(RECORDS TO USE Opens)

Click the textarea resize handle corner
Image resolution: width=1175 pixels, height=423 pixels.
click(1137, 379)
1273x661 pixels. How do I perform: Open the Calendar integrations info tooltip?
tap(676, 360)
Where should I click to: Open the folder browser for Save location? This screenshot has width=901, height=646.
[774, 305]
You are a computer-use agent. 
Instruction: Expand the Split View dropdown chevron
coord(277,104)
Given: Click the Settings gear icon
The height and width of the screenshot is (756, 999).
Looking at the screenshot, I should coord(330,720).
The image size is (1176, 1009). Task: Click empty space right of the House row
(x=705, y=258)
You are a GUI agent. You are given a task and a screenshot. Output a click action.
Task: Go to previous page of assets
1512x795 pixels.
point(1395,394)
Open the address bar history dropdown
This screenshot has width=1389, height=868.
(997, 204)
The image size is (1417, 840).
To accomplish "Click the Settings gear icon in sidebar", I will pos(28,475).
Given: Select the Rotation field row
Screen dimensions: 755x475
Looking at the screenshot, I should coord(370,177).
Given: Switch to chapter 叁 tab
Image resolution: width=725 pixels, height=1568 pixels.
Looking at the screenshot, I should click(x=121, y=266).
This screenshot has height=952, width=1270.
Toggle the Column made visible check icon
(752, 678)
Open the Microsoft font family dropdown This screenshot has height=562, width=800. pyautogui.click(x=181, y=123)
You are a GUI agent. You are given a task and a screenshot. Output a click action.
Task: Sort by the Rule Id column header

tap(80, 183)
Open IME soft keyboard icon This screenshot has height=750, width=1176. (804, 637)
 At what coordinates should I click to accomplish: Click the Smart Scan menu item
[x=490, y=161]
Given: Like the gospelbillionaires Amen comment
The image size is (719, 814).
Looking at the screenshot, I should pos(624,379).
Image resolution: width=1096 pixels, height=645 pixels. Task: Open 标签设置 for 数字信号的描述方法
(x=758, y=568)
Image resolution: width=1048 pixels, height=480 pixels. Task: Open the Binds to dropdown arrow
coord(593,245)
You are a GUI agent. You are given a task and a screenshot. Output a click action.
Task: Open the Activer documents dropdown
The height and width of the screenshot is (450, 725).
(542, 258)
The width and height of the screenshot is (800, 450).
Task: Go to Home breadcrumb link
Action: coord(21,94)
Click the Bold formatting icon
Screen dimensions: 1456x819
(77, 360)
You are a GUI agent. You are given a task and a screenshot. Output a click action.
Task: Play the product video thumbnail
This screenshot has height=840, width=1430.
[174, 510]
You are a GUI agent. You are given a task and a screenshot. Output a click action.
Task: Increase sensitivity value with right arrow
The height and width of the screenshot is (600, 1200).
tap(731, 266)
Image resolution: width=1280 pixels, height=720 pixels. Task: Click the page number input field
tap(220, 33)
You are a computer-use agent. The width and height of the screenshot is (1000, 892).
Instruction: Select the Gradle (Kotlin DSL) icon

(RECORDS TO USE Closes)

▶ [DIRECTIONS] Among the lines above, which ones include the word "Settings"? Copy them.

▶ [EXERCISE SOLUTION]
Given: Click the Settings gear icon
To accomplish "Click the Settings gear icon in sidebar", I will pos(28,475).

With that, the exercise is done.